Accident de la circulation provoqué sans contact. Que vaut le témoignage de la victime ?

pixabay.com/Tama66Pour obtenir réparation d’un dommage, la victime d’un accident de la circulation doit rapporter la preuve de l’implication d’un véhicule, de son dommage et d’un lien de causalité entre les deux. La loi du 5 juillet 1985 tendant à l’amélioration de la situation des victimes d’accidents de la circulation et à l’accélération des procédures d’indemnisation est destinée à s’appliquer « aux victimes d’un accident de la circulation dans lequel est impliqué un véhicule terrestre à moteur ainsi que ses remorque et semi-remorque, à l’exception des chemins de fer et des tramways circulant sur des voies qui leur sont propres » (article 1er) (voir notre précédent article discutant de la qualification en accident de la circulation pour une collision train-voiture).

Cette loi ne définissant pas la notion de véhicule « impliqué », la Cour de cassation l’a fait au fil de sa jurisprudence. Pour elle, l’implication est présumée lorsqu’il y a eu un heurt entre un véhicule et le siège du dommage. Toutefois une absence de contact n’exclut pas l’implication d’un véhicule dans un accident. En effet, un véhicule est impliqué quand il a joué un « rôle quelconque » dans la réalisation de l’accident ou est intervenu « d’une manière ou d’une autre » ou « à quelque titre que ce soit » dans l’accident. Dans ce cas comme dans le précédent, la charge de la preuve de l’implication d’un véhicule incombe à la victime.

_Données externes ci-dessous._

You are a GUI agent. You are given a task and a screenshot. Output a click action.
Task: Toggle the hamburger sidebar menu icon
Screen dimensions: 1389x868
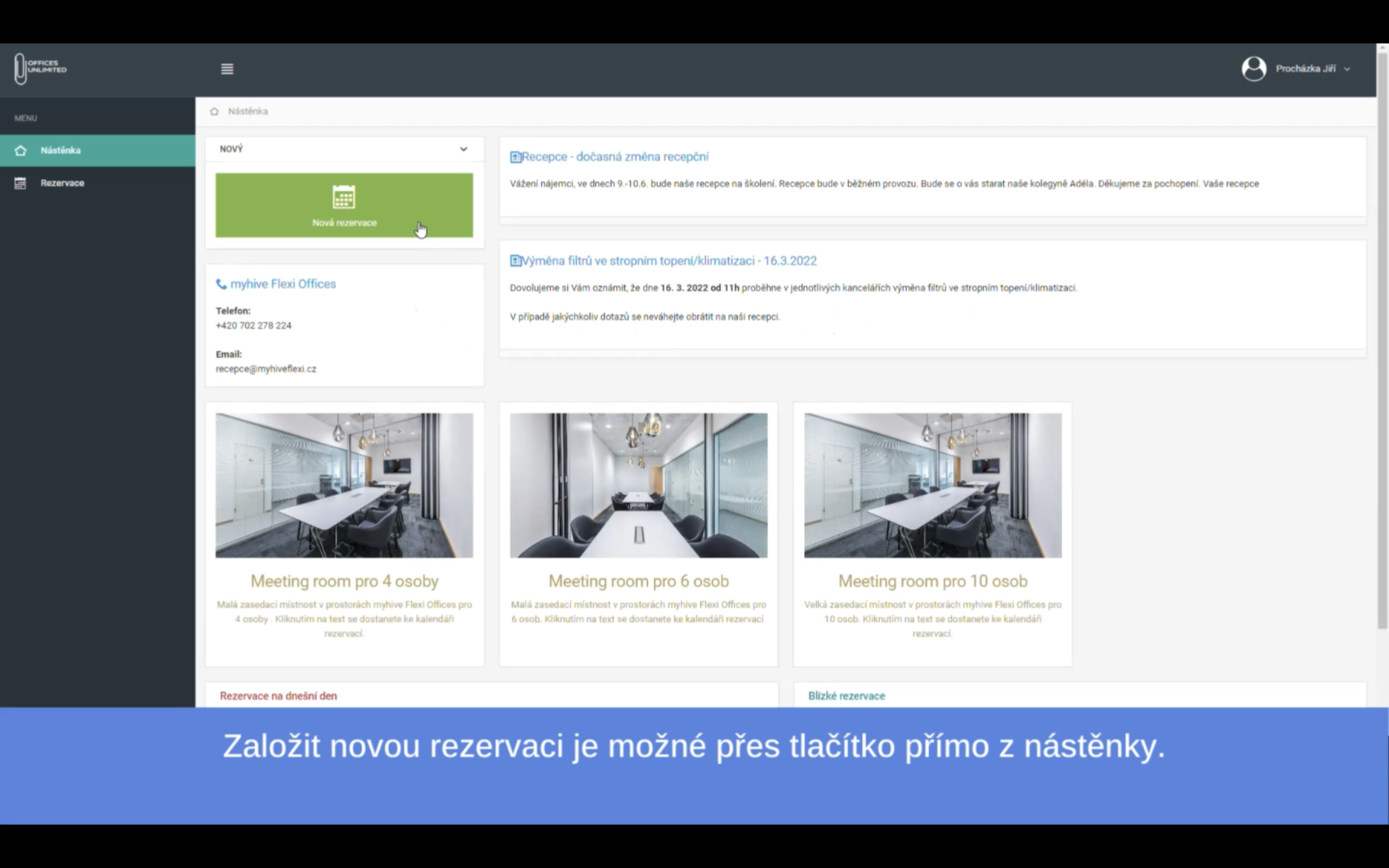[227, 69]
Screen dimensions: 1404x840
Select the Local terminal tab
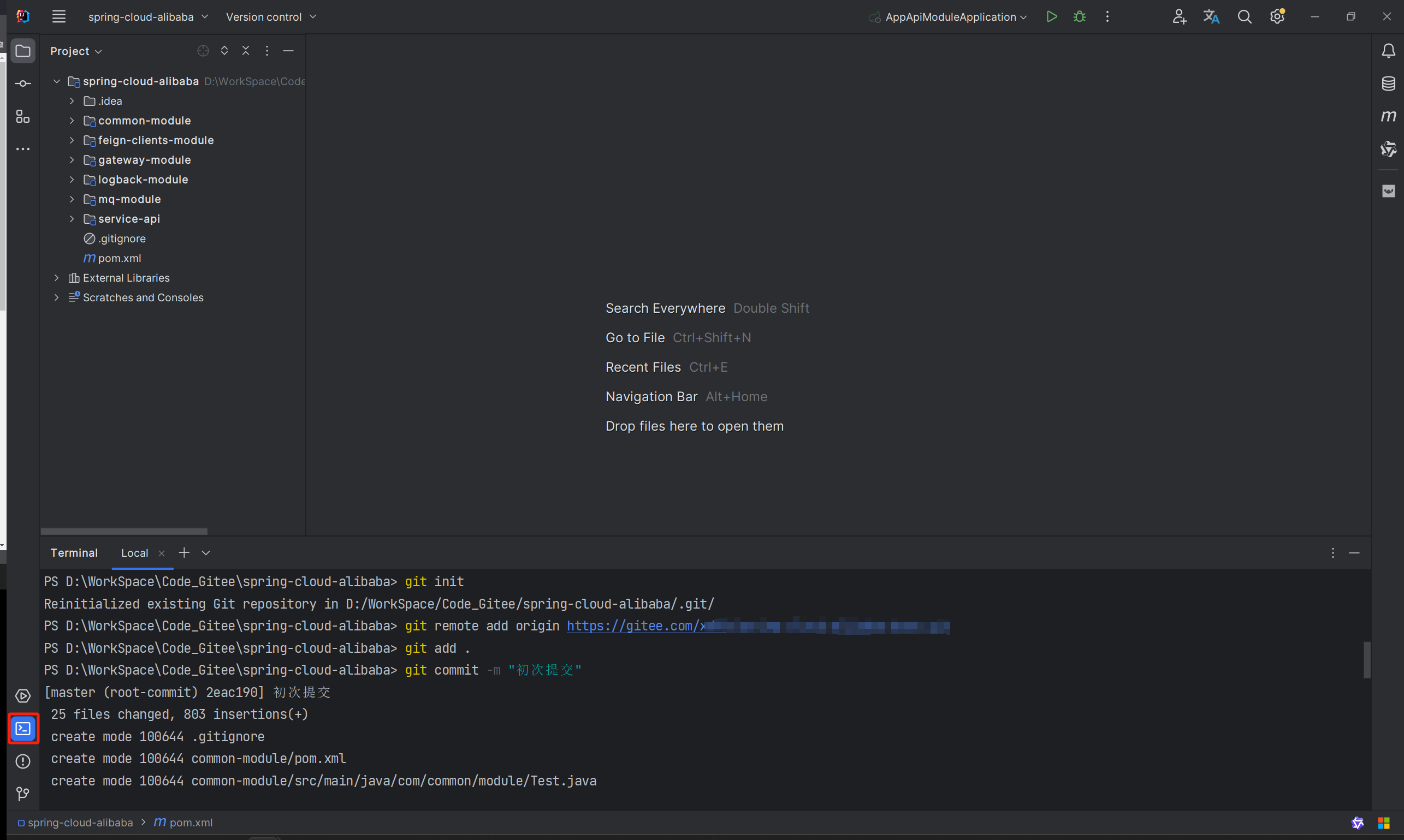point(134,553)
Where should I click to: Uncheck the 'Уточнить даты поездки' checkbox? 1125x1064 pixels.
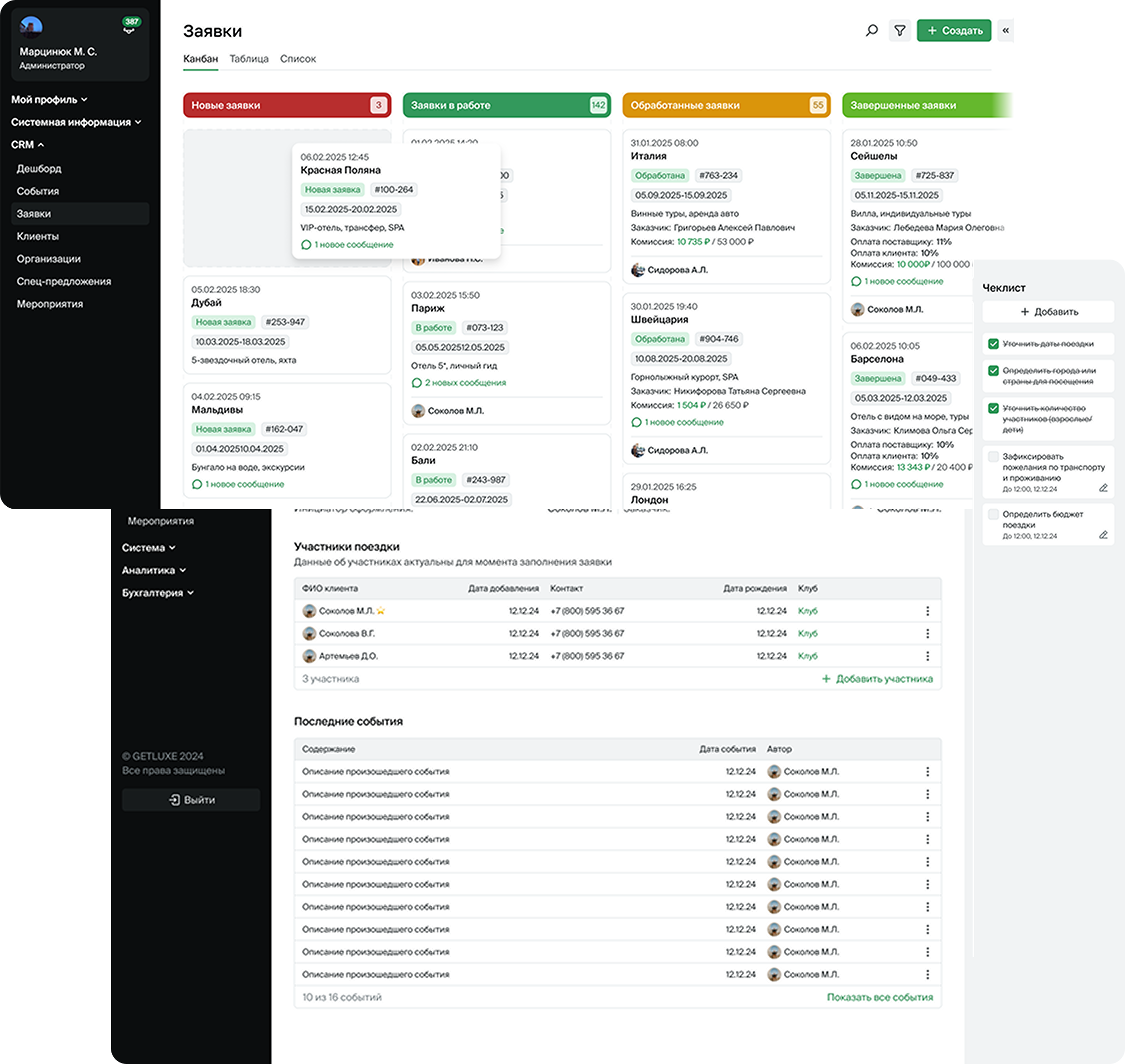[993, 344]
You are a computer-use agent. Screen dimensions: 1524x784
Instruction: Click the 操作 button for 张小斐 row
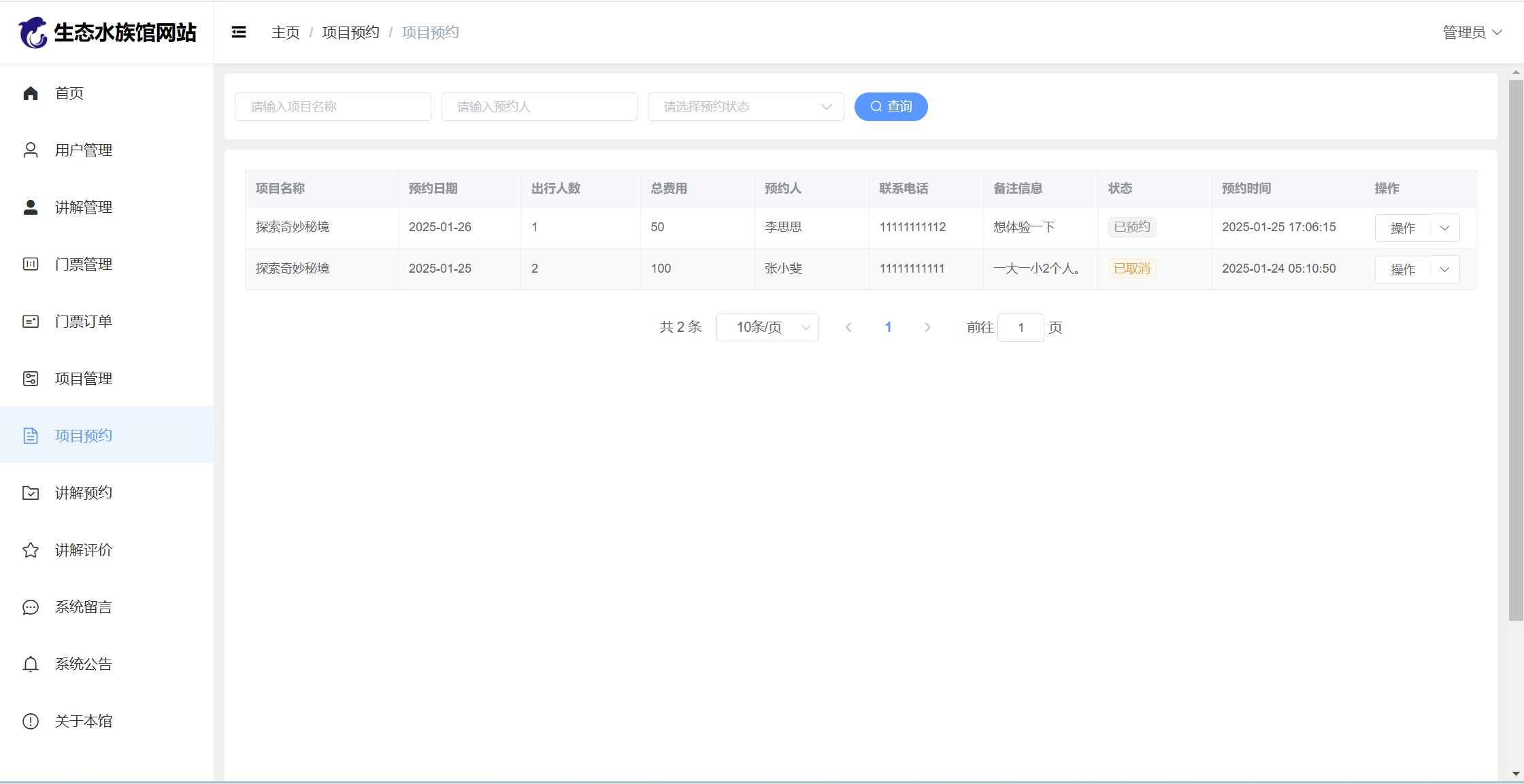1402,269
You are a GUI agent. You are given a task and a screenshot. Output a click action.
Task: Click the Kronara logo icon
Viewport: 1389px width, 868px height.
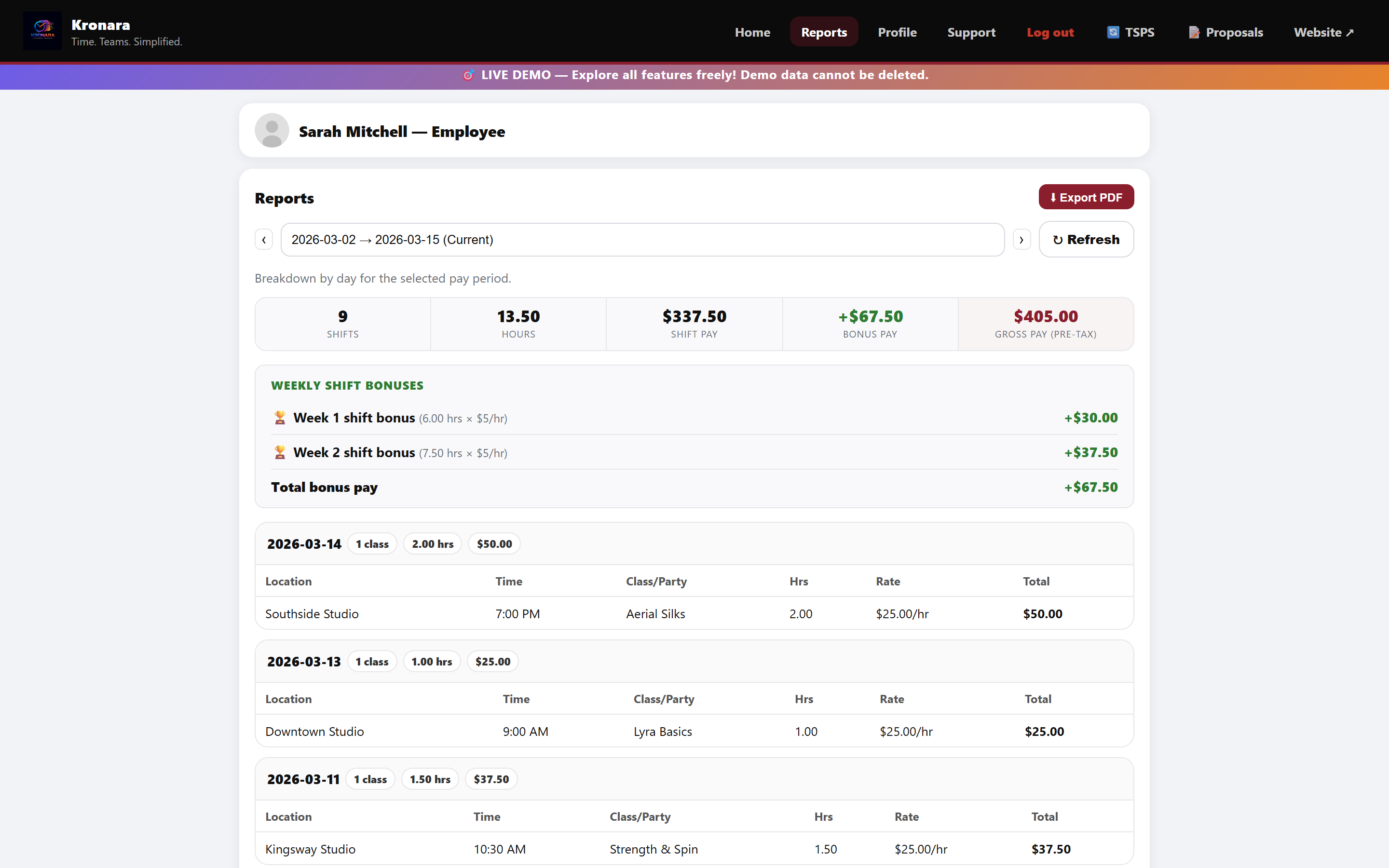point(41,30)
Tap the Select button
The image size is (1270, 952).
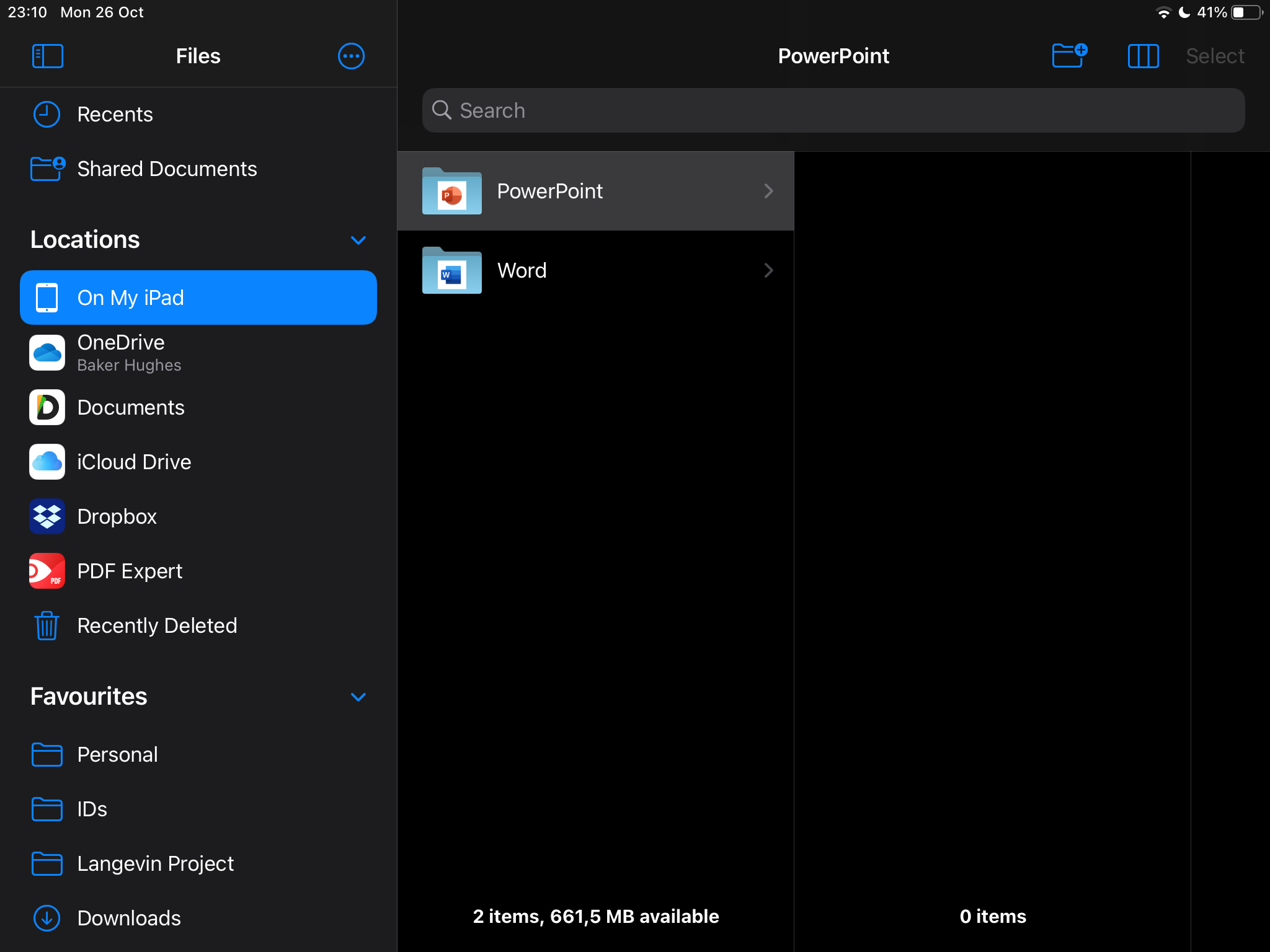click(1214, 56)
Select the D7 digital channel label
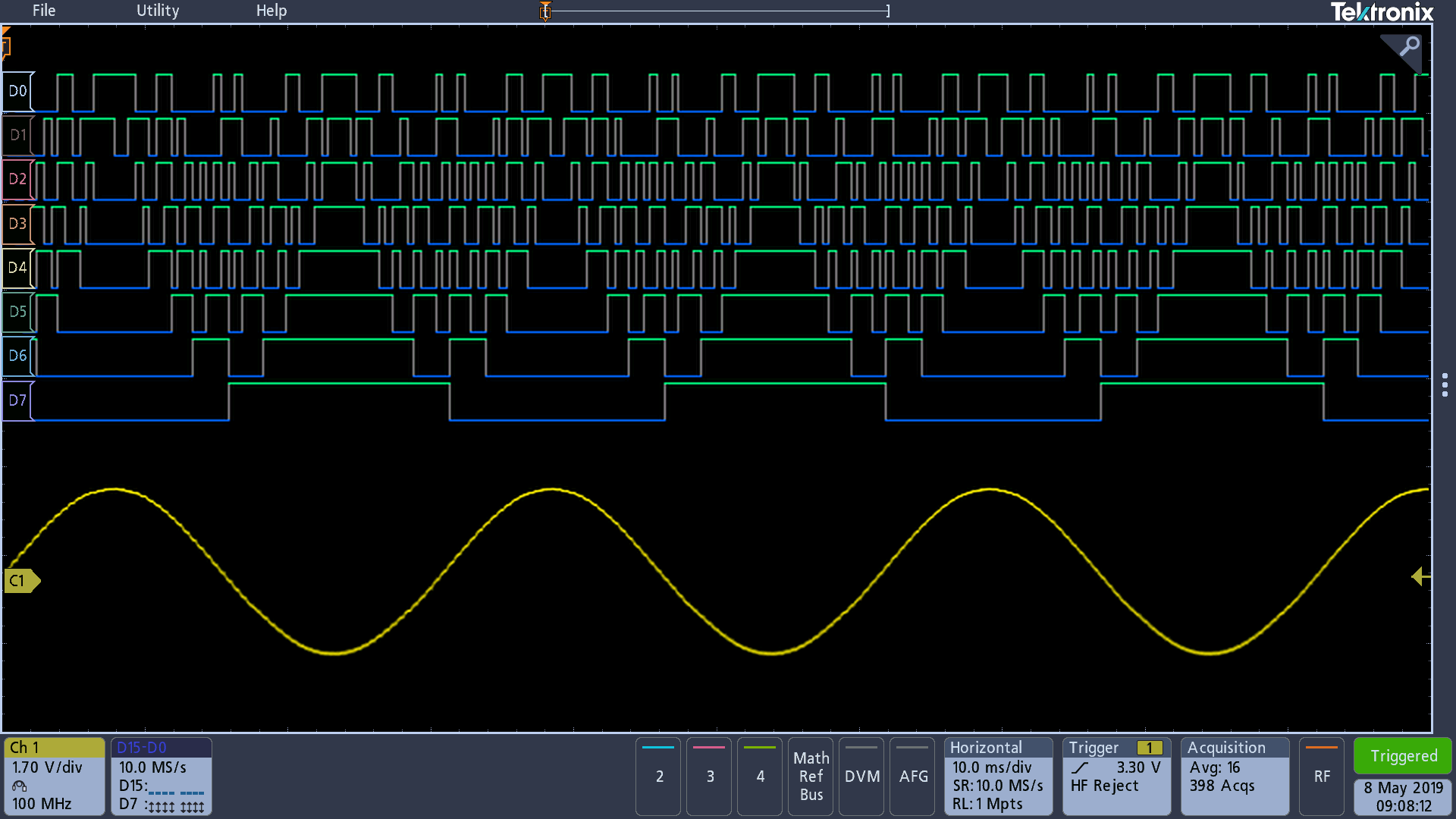Screen dimensions: 1456x819 [17, 400]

Le 26 octobre 2017, la 2e chambre civile de la Cour de cassation a rappelé  les principes fondamentaux du droit de la preuve à l’occasion d’un arrêt sur l’application de la loi du 5 juillet 1985. Dans cette affaire, une conductrice entreprend sur une autoroute de dépasser un véhicule légèrement décalé vers la gauche, mais qui n’empiète pas sur la voie de gauche. Le conducteur de ce véhicule fait-il un écart ? Les versions des protagonistes sont divergentes. Toujours est-il que la conductrice du véhicule dépassant prend peur, fait une mauvaise manœuvre et c’est l’accident. Cette conductrice, ses deux passagères et l’assurance de la conductrice assignent le conducteur du véhicule dépassé et son assureur en indemnisation de leur préjudice corporel et en remboursement des sommes versées aux victimes. La cour d’appel de Paris les déboute de leurs demandes, estimant que « la preuve de l’implication du véhicule conduit » par le conducteur assigné n’était « pas rapportée ».

Selon le pourvoi formé par la conductrice, les passagères et l’assureur, « un véhicule terrestre à moteur est impliqué dans un accident de la circulation dès lors qu’il a joué un rôle quelconque dans sa réalisation ». Mais la Cour de cassation approuve les magistrats de la cour d’appel, car « il incombe à celui qui se prévaut de l’implication d’un véhicule dans un accident de la circulation d’en rapporter la preuve ». Or, cette preuve n’est pas rapportée et c’est à bon droit que les juges de la cour d’appel avaient « constaté qu’aucun contact n’avait eu lieu entre les véhicules conduits par Mme X… et M. Y…, enfin, estimé, … que l’écart sur la gauche de M. Y…, contesté par celui-ci, que lui imputent Mmes X…, n’étant confirmé par aucun témoin ou élément matériel, n’était pas établi et que leurs seules déclarations étaient insuffisantes pour rapporter la preuve que le véhicule de ce dernier avait joué un rôle dans l’accident ».

En l’absence de contact entre le véhicule et le siège du dommage, les seules déclarations faites par la victime à qui incombe la charge de la preuve sont donc insuffisantes à établir l’implication d’un véhicule dans l’accident de circulation.